W Zygner, P Górski, H Wedrychowicz
Polish Journal of Veterinary Sciences 2009, 12 (4): 549-55
Dermacentor reticulatus tick is a vector and final host of Babesia canis canis, protozoan parasite of the dog. In Poland and other European countries, endemic regions for canine babesiosis caused by B. canis canis are the same as endemic regions for D. reticulatus. In many of these regions, canine babesiosis is the most prevalent tick-borne disease in dogs. In Europe, increasing range of geographical distribution of D. reticulatus is observed. A consequence of this fact may be increasing range of canine babesiosis.
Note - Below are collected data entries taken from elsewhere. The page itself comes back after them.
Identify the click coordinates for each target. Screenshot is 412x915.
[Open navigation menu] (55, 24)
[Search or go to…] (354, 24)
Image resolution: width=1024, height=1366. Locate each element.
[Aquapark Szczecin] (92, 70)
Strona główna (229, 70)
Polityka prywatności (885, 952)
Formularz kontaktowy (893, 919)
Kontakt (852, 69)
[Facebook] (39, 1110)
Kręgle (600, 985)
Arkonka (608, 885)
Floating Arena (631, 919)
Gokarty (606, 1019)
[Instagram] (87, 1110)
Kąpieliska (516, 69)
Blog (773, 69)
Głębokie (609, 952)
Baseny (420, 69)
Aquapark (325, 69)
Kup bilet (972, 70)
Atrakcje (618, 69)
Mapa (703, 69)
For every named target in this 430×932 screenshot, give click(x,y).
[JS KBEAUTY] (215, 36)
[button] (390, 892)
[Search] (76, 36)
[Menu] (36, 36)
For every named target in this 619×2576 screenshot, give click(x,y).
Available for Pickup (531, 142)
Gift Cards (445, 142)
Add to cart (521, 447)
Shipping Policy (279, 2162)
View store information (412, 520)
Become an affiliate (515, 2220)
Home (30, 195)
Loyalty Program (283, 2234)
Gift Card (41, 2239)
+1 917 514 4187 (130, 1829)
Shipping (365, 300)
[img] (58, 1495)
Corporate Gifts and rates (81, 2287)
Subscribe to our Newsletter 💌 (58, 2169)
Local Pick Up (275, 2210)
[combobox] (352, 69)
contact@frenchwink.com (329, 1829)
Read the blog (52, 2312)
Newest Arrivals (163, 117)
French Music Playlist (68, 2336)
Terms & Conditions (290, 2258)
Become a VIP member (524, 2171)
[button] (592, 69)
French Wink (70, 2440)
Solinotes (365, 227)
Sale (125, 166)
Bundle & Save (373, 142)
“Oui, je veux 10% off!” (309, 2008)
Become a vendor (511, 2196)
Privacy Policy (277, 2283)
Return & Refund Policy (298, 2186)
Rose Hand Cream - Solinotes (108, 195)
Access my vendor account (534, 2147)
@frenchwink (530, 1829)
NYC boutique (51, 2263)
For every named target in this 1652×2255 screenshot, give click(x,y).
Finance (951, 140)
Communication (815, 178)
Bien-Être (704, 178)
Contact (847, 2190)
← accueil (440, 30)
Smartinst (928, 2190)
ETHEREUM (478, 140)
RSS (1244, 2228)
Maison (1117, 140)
D. reticulatus is one of the most common ticks occurring in Poland, however, it occurs mainly in the north-eastern and eastern part of the country, and there are many areas in which this species has not been reported yet. In this study, D. reticulatus ticks were collected from March 2007 to November 2008 in central and eastern Mazowsze region, and in some localities in Białystok and Lublin regions. Twenty four new sites for D. reticulatus, mainly in central and eastern regions of Mazowsze Province have been found. 18 localities are placed on banks of the fishing ponds or in river valleys and 6 are forests borders or barren lands and meadows, not situated near rivers or other water reservoirs. All tick-rich sites are localized in river valleys or on pond banks. However, statistical analysis showed that there were no differences in the density of ticks between groups of areas. These results show that the occurrence of D. reticulatus in newly detected areas has became endemic. Probably woodless, unregulated river valleys are important migration tracts for this species of tick and enable them to penetrate new territories. It seems likely that geographical range of D. reticulatus is widening from east to west of Poland what can induce an increase in the number of canine babesiosis cases in areas non-endemic for B. canis canis and its vector. Climate change may be also partially responsible for earlier beginning of tick's seasonal activity as well as for bigger faunal diversity (more potential host species both for adults and immature stages).